The Schwinn laboratory combines molecular pharmacology approaches with translational human functional genomics to study mechanisms underlying regulation of adrenergic receptors (ARs) in health and disease, primarily focusing on regulation of alpha1ARs. The theme unifying current projects is that reproducible perioperative stress represents a unique paradigm for understanding the effects of acute and chronic stress.
Diseases such as hypertension and myocardial hypertrophy, as well as growth responses, are our main foci. Three alpha1AR subtypes exist (alpha1a, alpha1b, alpha1d); over the years we have been involved in cloning cDNAs encoding each of these subtypes from both animal and human sources, and demonstrating that alpha1aARs are present and functional in human vasculature (particularly resistance vessels and coronary arteries) and modified by age as well as other human tissues.

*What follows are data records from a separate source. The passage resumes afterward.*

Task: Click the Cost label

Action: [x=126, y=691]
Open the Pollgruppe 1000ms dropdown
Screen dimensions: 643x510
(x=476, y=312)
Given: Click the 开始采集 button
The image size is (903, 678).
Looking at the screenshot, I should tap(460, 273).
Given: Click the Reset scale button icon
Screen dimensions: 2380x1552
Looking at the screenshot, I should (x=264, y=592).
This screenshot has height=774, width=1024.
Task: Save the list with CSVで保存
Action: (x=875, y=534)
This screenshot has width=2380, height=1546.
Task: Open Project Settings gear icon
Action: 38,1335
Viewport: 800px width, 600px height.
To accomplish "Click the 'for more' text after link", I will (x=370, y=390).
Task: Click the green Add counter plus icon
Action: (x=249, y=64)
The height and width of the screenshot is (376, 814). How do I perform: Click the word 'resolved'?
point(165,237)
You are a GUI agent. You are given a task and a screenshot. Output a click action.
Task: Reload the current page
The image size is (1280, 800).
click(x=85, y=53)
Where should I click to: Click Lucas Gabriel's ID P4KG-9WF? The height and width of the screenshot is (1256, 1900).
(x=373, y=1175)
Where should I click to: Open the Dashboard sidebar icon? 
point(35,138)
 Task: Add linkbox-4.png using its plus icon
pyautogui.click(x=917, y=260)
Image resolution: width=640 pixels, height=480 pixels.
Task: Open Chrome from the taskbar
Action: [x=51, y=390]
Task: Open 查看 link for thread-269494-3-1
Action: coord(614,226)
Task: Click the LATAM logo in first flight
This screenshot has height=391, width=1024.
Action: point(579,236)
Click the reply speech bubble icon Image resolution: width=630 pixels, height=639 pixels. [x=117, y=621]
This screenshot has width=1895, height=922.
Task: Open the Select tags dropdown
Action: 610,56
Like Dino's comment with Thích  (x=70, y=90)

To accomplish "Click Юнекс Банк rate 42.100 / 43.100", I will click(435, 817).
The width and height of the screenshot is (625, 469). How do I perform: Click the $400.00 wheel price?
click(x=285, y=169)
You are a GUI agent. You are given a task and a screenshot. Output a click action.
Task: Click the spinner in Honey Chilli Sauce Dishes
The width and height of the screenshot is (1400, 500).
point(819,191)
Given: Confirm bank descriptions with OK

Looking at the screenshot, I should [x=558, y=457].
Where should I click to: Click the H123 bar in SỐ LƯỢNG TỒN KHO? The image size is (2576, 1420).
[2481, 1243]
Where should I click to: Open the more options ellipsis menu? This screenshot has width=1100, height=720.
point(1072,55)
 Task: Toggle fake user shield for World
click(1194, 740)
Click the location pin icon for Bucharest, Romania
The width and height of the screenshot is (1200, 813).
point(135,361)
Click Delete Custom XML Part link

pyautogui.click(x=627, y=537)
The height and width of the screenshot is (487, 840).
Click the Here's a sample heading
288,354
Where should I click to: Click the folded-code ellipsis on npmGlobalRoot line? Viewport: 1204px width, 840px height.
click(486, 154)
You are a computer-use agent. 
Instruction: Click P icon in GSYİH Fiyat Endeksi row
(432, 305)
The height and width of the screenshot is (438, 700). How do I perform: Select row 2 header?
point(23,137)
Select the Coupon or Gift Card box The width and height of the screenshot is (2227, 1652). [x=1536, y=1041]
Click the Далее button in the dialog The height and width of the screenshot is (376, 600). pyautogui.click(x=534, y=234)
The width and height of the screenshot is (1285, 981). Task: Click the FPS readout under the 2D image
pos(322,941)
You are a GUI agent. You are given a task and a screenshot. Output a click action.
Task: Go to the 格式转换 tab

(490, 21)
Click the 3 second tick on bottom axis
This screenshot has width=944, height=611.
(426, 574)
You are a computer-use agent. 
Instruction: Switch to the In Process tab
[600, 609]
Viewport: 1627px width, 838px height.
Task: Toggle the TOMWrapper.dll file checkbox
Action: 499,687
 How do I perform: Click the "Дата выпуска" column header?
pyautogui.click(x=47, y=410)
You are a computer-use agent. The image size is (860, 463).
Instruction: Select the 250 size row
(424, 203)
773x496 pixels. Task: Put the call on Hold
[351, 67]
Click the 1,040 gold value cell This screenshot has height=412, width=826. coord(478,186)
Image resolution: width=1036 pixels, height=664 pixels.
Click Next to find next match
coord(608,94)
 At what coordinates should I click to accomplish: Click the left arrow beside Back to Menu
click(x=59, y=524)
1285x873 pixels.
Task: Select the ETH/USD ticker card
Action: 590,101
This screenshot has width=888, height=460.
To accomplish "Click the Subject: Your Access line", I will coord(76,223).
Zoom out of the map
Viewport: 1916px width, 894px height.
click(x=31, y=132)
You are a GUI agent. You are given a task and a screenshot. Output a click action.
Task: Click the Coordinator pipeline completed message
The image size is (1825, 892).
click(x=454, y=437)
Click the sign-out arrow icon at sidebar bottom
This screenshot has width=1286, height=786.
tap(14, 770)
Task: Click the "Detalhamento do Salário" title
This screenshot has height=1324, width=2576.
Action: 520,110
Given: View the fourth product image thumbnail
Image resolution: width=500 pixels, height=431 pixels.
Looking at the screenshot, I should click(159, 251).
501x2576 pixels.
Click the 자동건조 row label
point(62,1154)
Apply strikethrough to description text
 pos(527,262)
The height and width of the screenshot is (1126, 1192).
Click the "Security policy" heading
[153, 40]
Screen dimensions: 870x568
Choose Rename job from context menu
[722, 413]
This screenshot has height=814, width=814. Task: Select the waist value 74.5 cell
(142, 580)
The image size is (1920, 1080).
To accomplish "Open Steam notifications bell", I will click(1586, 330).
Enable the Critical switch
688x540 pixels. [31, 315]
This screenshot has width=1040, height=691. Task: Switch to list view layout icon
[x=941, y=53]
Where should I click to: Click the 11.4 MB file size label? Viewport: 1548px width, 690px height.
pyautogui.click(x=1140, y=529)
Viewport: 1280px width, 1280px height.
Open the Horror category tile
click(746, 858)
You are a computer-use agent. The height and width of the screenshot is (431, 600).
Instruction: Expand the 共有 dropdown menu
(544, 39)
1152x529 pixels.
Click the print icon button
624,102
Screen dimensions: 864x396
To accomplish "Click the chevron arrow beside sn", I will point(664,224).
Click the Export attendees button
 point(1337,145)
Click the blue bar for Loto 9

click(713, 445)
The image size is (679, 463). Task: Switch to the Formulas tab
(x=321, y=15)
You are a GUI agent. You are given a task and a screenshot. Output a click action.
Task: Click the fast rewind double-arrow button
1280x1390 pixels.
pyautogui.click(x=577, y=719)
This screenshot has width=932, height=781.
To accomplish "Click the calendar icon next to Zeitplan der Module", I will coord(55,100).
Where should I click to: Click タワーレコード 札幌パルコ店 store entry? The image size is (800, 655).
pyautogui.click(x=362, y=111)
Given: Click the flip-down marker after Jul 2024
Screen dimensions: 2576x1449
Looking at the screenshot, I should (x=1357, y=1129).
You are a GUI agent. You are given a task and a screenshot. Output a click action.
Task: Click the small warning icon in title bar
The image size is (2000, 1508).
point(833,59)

In order to understand mechanisms underlying these changes, our laboratory is currently examining regulation of the human alpha1aAR at transcriptional and protein levels, in the presence and absence of hypoxia. Within this context, we are pursuing an emerging line of investigation that may play a key role in the uniqueness of the alpha1aAR in continued signaling in the presence of agonist in situations where alpha1b and alpha1dARs (and indeed many G protein-coupled receptors [GPCRs]) concurrently dampen (desensitize and/or downregulate) signaling. Our laboratory has demonstrated that the alpha1aAR, but not the alpha1bAR, undergoes constitutive internalization in the absence of agonist, suggesting internalization of alpha1aARs may use alternative trafficking pathways.